DataprocCreateClusterOperator - in Composer2(Airflow), pip install specific versions

401 views Asked by At

I'm using DataprocCreateClusterOperator to create Dataproc cluster in the dag, using the following code (only relevant part of the dag shown below) : I'm using init_actions_uris & passing script pip_install_versions.sh

This script installs 'specific' versions of the required software using 'pip install ==' command, as shown below :


path = "gs://pip-install/pip_install_versions.sh"

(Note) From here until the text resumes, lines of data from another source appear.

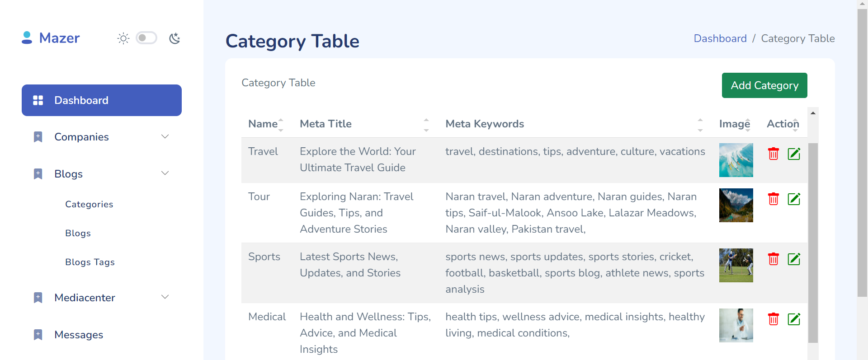The width and height of the screenshot is (868, 360).
Task: Open the Categories submenu item
Action: point(89,204)
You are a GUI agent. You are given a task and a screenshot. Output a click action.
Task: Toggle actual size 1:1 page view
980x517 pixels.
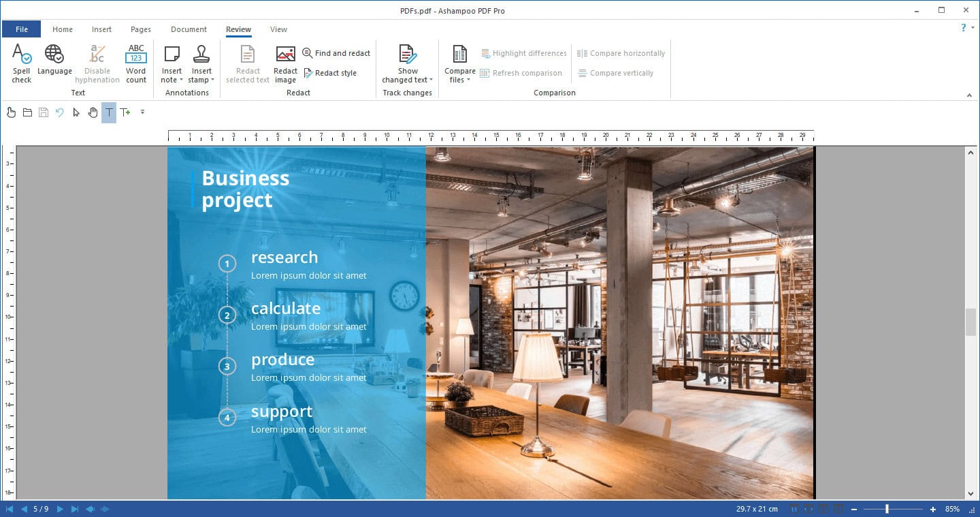(x=794, y=509)
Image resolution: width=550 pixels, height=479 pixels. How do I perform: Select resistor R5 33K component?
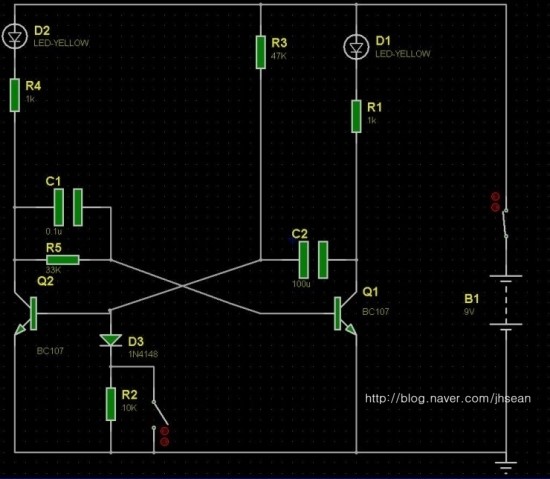pyautogui.click(x=63, y=260)
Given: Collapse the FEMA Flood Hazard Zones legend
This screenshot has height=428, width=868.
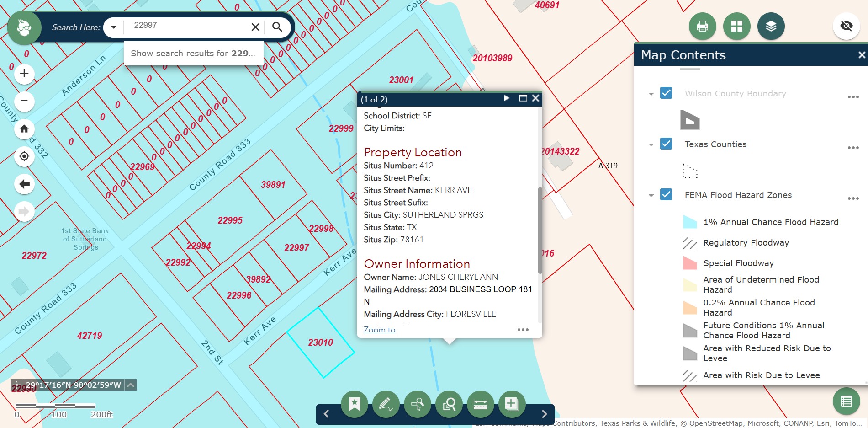Looking at the screenshot, I should (651, 196).
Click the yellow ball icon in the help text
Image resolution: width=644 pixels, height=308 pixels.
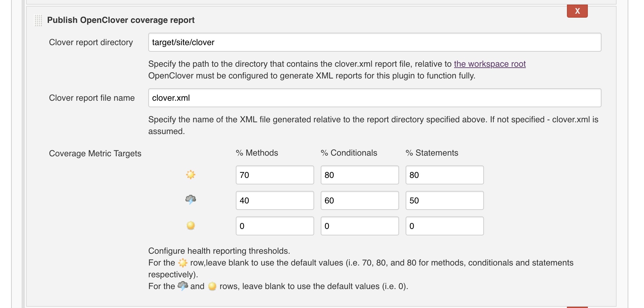212,286
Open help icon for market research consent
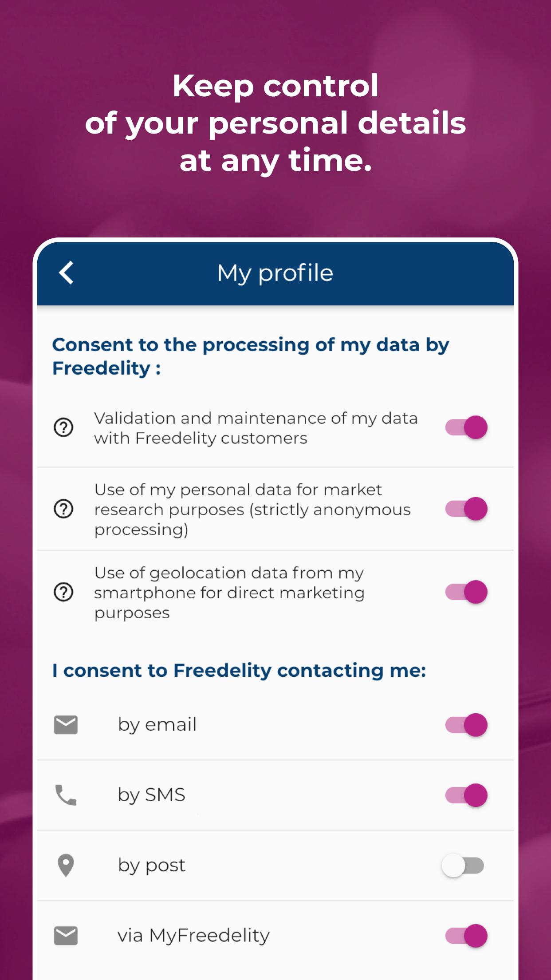551x980 pixels. pyautogui.click(x=63, y=509)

CLUSTER_GENERATOR_CONFIG = ClusterGenerator(
    project_id=PROJECT_ID,
    zone="us-east1-b",
    master_machine_type="n1-highmem-8",
    worker_machine_type="n1-highmem-8",
    num_workers=2,
    storage_bucket="dataproc-spark-logs",
    init_actions_uris=[path],
    metadata={'PIP_PACKAGES': 'pyyaml requests pandas openpyxl numpy google-cloud-storage prophet kafka-python pyspark'},
).make()



with models.DAG(
        'vani-intf-test',
        schedule_interval='0 18 * * *',
        catchup=False,
        max_active_runs=1,
        default_args=default_dag_args
        ) as dag_pred:

   create_dataproc_cluster = DataprocCreateClusterOperator(
       task_id="create_dataproc_cluster",
       cluster_name=CLUSTER_NAME,
       region=REGION,
       cluster_config=CLUSTER_GENERATOR_CONFIG
   )
 
pip_install_version.sh
----------------------

pip install google-cloud-storage==1.31.0
pip install pandas==1.4.2
pip install pyspark==3.1.3
pip install prophet==1.1.1
pip install numpy==1.21.5
pip install kafka-python==2.0.2
pip install pymongo==4.3.3
   
   

Is this the best way to install specific versions in Composer2 ? Can this be achieved using a requirements.txt file(containing the package & version) passed as well ?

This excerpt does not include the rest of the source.